Written task. Which rows below contain the word "Name"? Show each of those rows in full.

• • • •

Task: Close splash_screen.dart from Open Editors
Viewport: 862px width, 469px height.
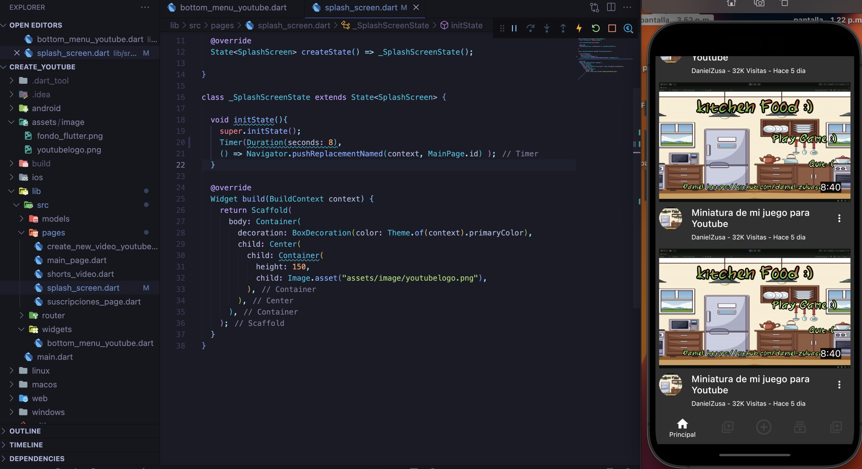Action: click(17, 53)
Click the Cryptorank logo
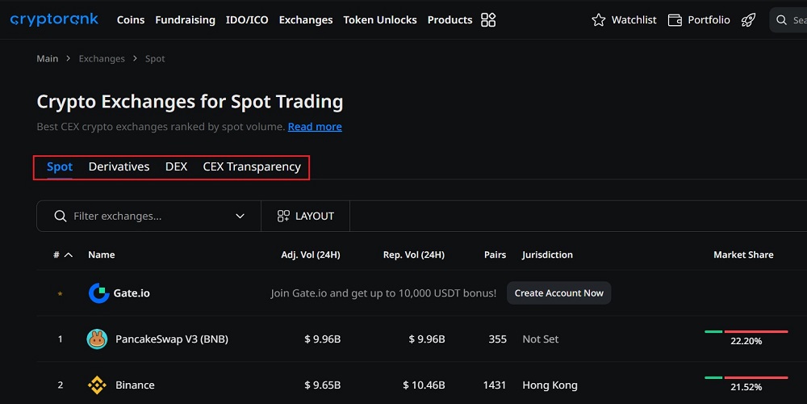 click(x=54, y=19)
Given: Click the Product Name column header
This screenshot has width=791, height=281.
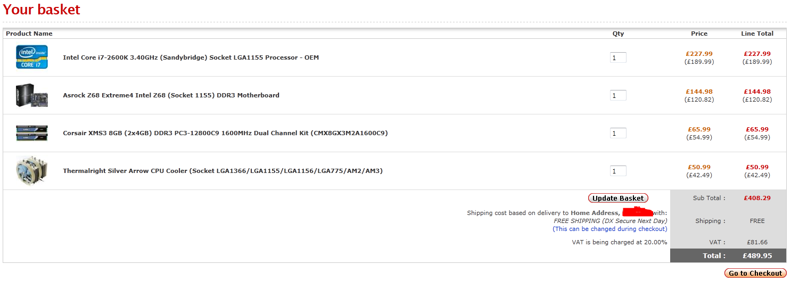Looking at the screenshot, I should pos(29,34).
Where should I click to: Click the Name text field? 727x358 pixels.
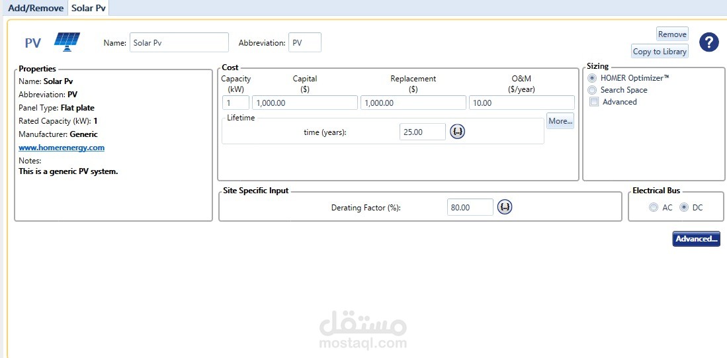pos(179,42)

• • • •

The response.
Given: Click the Product Name column header
Where should I click to: Click the Name text field? 727x358 pixels.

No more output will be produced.